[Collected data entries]

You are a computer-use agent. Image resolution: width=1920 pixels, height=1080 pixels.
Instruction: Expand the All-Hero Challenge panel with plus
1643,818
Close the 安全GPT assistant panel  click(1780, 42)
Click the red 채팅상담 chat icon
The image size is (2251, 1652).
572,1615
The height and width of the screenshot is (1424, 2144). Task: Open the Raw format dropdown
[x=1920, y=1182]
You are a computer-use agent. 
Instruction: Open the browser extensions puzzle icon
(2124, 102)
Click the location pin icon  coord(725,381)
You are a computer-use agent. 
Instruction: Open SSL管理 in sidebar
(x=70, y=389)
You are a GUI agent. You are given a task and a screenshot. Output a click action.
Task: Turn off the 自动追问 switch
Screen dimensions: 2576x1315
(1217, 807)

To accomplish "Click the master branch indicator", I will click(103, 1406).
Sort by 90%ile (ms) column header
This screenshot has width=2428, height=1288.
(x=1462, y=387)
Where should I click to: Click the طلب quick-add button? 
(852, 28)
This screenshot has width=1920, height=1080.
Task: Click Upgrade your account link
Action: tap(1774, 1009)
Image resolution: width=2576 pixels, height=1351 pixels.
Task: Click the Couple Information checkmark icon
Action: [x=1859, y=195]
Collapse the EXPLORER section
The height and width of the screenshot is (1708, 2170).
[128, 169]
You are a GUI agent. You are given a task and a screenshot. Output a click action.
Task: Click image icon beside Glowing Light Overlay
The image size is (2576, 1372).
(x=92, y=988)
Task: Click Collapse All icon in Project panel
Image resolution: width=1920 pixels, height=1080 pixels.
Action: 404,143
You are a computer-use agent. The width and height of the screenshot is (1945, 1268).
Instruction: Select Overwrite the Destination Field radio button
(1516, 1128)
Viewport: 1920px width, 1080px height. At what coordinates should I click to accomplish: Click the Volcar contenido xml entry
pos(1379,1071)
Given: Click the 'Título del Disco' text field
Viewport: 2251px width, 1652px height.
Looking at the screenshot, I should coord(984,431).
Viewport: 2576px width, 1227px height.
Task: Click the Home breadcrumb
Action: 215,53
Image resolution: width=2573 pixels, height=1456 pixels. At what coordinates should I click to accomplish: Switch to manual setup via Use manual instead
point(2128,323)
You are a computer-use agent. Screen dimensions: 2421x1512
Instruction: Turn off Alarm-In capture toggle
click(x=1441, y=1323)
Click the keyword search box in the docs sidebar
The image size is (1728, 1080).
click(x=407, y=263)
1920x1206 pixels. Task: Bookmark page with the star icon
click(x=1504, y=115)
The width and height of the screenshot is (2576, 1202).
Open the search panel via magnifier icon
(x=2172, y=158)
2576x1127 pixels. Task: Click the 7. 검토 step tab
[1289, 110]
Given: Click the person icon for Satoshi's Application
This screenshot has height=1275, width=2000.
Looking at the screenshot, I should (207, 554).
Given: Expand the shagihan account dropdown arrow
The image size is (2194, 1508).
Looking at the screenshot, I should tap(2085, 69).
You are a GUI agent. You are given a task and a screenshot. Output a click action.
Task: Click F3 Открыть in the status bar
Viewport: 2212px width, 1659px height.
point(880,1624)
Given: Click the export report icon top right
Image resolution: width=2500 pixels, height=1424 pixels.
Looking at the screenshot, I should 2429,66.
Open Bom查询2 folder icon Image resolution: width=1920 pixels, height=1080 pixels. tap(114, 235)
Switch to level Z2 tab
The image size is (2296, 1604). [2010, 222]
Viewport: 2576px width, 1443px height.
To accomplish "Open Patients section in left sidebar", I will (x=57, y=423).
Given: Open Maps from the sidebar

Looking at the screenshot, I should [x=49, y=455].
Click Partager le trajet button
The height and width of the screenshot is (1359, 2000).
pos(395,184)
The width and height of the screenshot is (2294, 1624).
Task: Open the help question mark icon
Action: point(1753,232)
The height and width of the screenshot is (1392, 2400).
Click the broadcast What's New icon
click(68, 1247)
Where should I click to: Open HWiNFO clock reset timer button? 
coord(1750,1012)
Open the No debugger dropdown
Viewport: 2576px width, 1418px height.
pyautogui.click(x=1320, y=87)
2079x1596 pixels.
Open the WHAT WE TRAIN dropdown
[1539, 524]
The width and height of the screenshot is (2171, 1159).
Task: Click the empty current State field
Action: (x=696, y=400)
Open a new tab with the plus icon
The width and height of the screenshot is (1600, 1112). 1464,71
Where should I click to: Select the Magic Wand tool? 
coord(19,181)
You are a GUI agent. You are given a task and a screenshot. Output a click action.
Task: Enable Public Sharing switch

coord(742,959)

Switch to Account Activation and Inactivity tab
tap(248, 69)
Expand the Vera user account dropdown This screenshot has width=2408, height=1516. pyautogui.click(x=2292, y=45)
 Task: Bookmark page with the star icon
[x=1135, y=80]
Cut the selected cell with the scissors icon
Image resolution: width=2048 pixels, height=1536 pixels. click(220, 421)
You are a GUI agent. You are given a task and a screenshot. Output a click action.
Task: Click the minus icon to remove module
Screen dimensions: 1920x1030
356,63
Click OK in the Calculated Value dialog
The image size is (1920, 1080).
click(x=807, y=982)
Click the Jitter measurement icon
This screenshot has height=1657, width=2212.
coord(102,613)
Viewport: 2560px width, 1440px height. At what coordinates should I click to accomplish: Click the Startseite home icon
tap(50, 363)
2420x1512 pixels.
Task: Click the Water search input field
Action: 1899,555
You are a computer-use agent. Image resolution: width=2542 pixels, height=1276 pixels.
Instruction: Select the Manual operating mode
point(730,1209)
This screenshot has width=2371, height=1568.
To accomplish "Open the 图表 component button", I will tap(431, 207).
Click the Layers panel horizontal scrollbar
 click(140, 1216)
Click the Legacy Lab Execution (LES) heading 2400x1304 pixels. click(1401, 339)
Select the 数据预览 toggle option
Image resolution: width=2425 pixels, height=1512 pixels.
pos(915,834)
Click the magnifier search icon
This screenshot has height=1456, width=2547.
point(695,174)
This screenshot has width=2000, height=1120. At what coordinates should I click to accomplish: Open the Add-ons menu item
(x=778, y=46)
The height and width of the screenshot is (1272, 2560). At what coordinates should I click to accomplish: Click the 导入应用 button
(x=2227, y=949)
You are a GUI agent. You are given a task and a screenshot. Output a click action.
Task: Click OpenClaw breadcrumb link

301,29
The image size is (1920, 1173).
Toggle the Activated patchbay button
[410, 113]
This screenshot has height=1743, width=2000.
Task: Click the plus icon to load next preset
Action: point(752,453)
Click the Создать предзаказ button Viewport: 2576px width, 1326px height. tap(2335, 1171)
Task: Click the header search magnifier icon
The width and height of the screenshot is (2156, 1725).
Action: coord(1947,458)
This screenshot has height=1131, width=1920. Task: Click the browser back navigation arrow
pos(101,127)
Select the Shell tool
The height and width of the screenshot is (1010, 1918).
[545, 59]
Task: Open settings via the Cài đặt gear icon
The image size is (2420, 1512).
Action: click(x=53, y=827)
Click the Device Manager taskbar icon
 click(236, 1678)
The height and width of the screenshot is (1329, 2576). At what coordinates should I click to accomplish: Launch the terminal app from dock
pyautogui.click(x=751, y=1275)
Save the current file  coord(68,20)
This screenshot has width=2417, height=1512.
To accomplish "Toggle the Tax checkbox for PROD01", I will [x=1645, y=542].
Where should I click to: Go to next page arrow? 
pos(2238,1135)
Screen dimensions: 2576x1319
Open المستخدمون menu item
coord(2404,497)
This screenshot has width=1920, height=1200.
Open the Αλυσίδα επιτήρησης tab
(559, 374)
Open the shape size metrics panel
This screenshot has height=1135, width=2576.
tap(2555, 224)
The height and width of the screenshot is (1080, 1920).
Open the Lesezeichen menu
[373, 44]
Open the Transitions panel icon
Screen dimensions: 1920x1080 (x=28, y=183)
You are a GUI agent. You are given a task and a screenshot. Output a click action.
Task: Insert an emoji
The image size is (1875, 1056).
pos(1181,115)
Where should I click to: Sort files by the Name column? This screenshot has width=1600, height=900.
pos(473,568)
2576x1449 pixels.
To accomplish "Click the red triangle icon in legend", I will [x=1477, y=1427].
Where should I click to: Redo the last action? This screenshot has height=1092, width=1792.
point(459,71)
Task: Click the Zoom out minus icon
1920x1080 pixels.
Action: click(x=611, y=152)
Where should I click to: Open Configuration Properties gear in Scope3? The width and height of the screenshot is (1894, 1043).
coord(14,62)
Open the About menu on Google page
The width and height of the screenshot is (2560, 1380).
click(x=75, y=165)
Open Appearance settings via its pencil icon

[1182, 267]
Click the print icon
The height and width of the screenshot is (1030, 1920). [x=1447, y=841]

=== PROBLEM STATEMENT ===
Return the span of lines in the data above that opens at the line with "2576x1127 pixels. Task: Click" and closes at the line with "The height and width of the screenshot is (1392, 2400).", exactly, ends included, nothing else.

=== ANSWER SECTION ===
2576x1127 pixels. Task: Click the 7. 검토 step tab
[1289, 110]
Given: Click the person icon for Satoshi's Application
This screenshot has height=1275, width=2000.
Looking at the screenshot, I should (207, 554).
Given: Expand the shagihan account dropdown arrow
The image size is (2194, 1508).
Looking at the screenshot, I should tap(2085, 69).
You are a GUI agent. You are given a task and a screenshot. Output a click action.
Task: Click F3 Открыть in the status bar
Viewport: 2212px width, 1659px height.
point(880,1624)
Given: Click the export report icon top right
Image resolution: width=2500 pixels, height=1424 pixels.
Looking at the screenshot, I should 2429,66.
Open Bom查询2 folder icon Image resolution: width=1920 pixels, height=1080 pixels. tap(114, 235)
Switch to level Z2 tab
The image size is (2296, 1604). [2010, 222]
Viewport: 2576px width, 1443px height.
To accomplish "Open Patients section in left sidebar", I will (x=57, y=423).
Given: Open Maps from the sidebar

Looking at the screenshot, I should [x=49, y=455].
Click Partager le trajet button
The height and width of the screenshot is (1359, 2000).
pos(395,184)
The width and height of the screenshot is (2294, 1624).
Task: Open the help question mark icon
Action: point(1753,232)
The height and width of the screenshot is (1392, 2400).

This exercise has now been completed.